Identifiability of Differential-Algebraic Systems
This work addresses the identifiability challenge for DAE systems, which is crucial for data-driven modeling in fields like engineering and physics, representing a novel method for a known bottleneck rather than an incremental advance.
The authors tackled the problem of identifiability for differential-algebraic equation (DAE) systems, introducing a novel test that requires only prior knowledge of system equations without needing nonlinear transformation, index reduction, or numerical integration, and demonstrated its application across diverse DAE models to show how identifiability depends on sensors, conditions, and structures.
Data-driven modeling of dynamical systems often faces numerous data-related challenges. A fundamental requirement is the existence of a unique set of parameters for a chosen model structure, an issue commonly referred to as identifiability. Although this problem is well studied for ordinary differential equations (ODEs), few studies have focused on the more general class of systems described by differential-algebraic equations (DAEs).

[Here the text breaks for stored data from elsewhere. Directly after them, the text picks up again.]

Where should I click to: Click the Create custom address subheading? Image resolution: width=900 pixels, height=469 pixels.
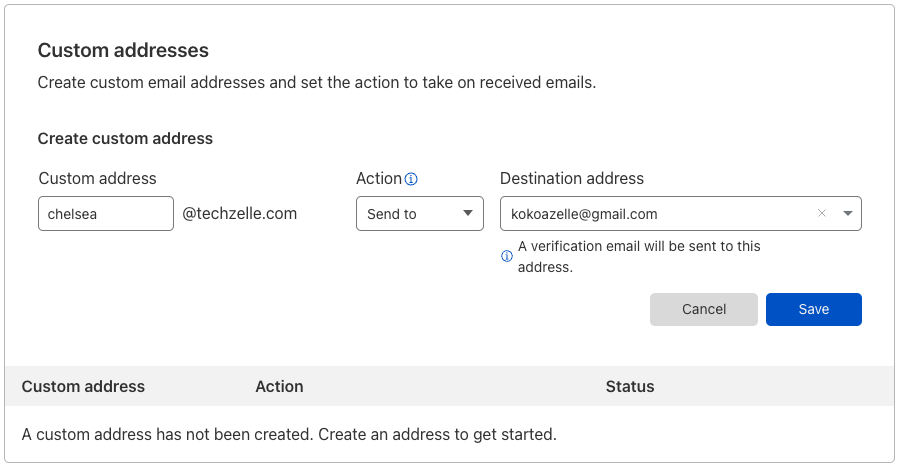[x=125, y=138]
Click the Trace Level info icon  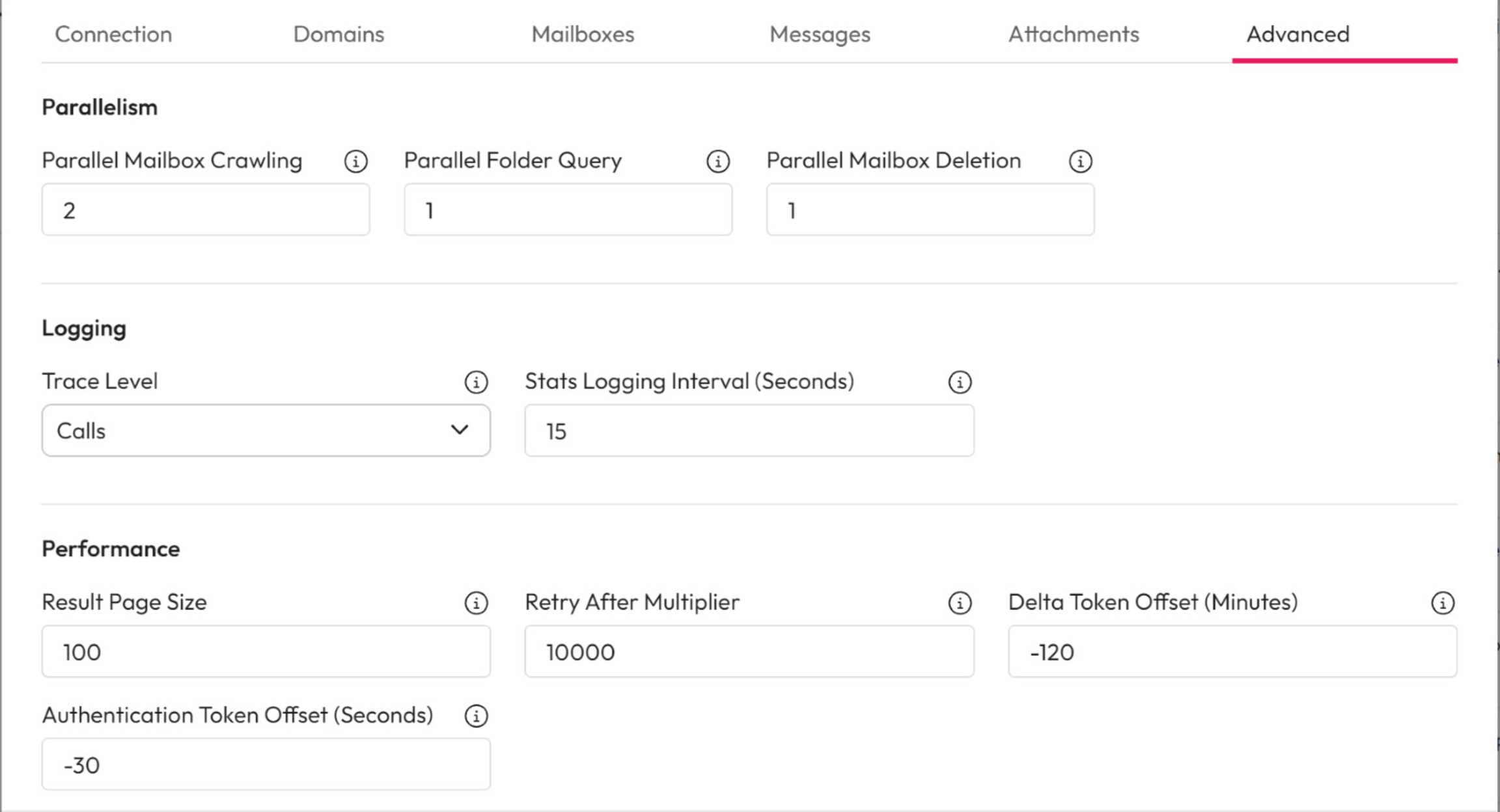(476, 382)
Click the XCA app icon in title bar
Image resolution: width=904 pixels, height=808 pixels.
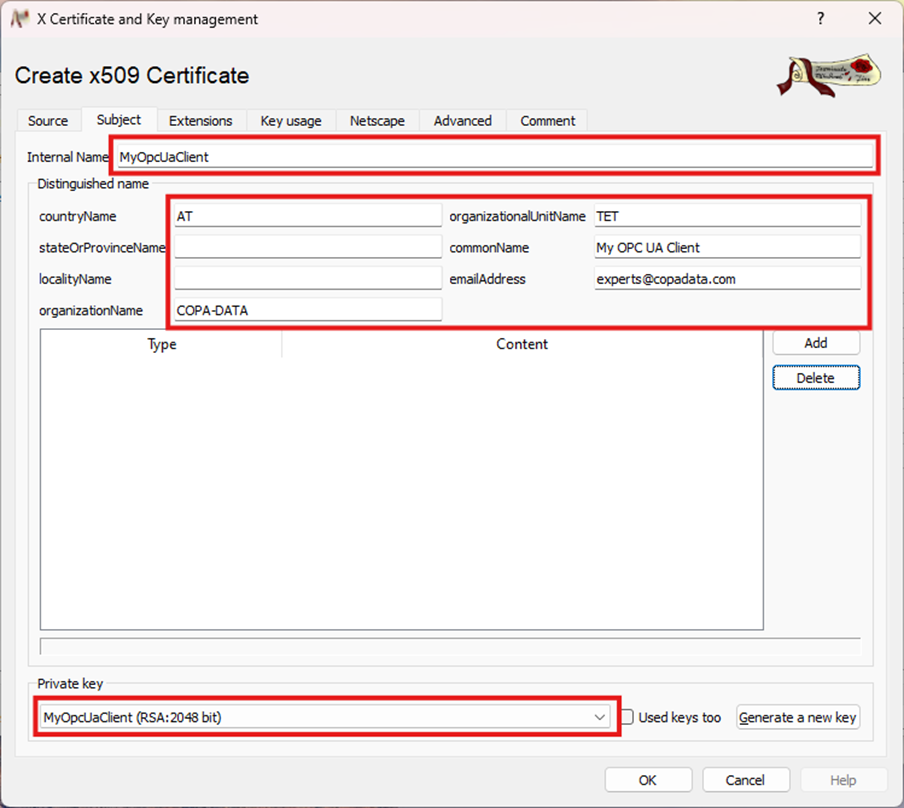coord(19,19)
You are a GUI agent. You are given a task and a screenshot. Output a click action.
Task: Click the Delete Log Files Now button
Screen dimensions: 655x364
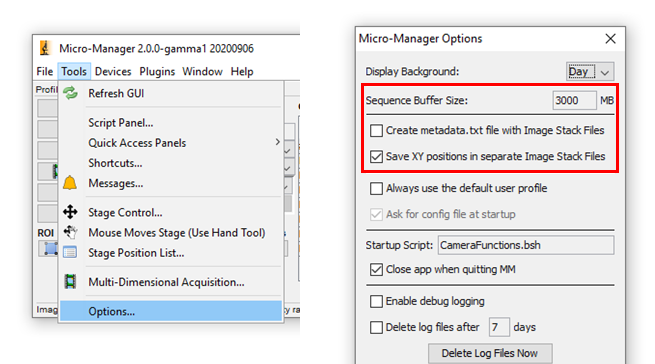(490, 354)
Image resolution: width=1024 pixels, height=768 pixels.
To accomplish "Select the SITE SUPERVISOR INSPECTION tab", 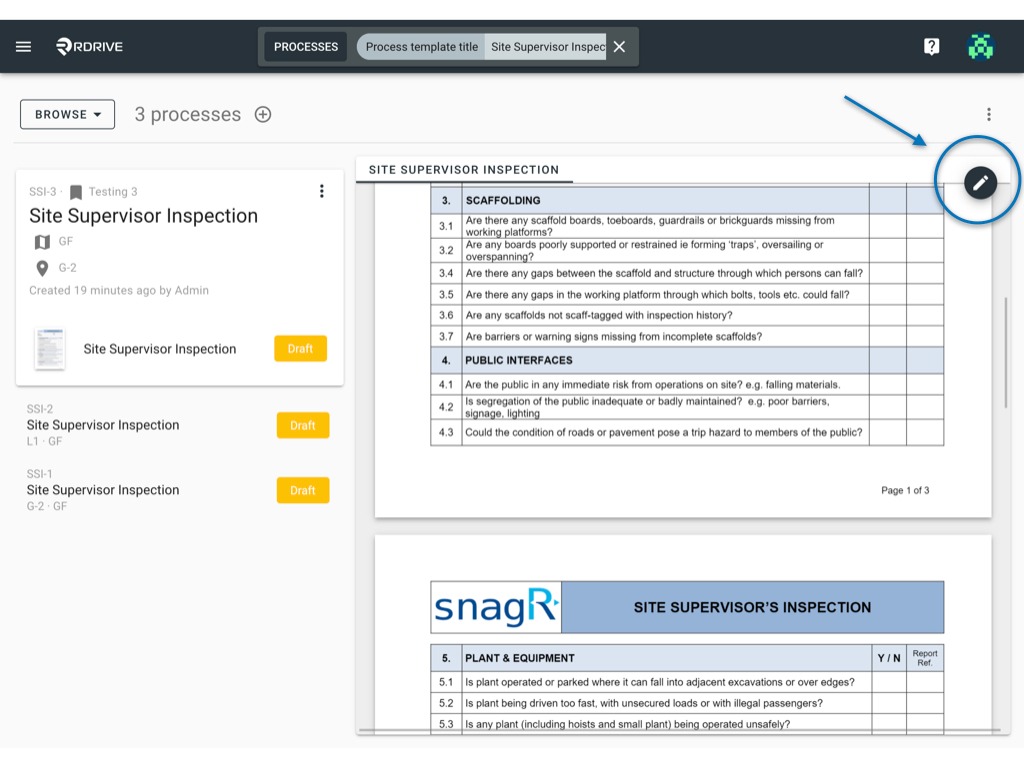I will pos(464,170).
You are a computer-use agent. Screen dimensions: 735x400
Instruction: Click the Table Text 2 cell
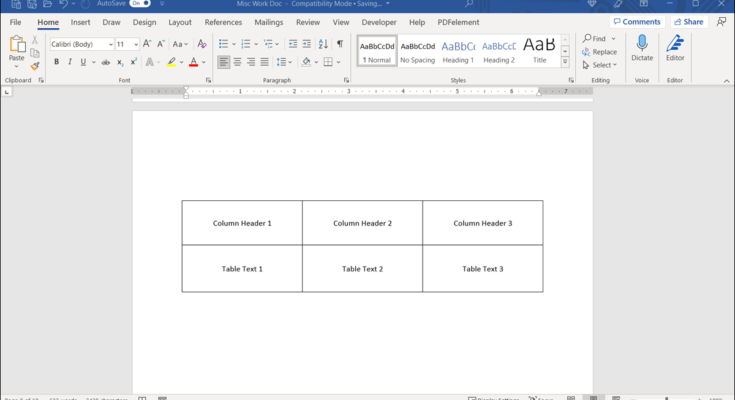362,269
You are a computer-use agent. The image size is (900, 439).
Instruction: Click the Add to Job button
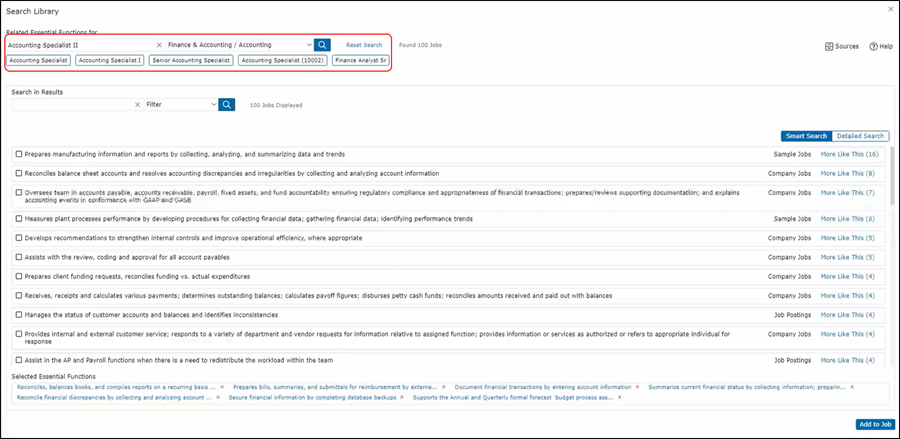pyautogui.click(x=874, y=424)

Examples of DAEs include dynamical systems with algebraic equations representing conservation laws or approximating fast dynamics. This work introduces a novel identifiability test for models characterized by nonlinear DAEs. Unlike previous approaches, our test only requires prior knowledge of the system equations and does not need nonlinear transformation, index reduction, or numerical integration of the DAEs. We employed our identifiability analysis across a diverse range of DAE models, illustrating how system identifiability depends on the choices of sensors, experimental conditions, and model structures. Given the added challenges involved in identifying DAEs when compared to ODEs, we anticipate that our findings will have broad applicability and contribute significantly to the development and validation of data-driven methods for DAEs and other structure-preserving models.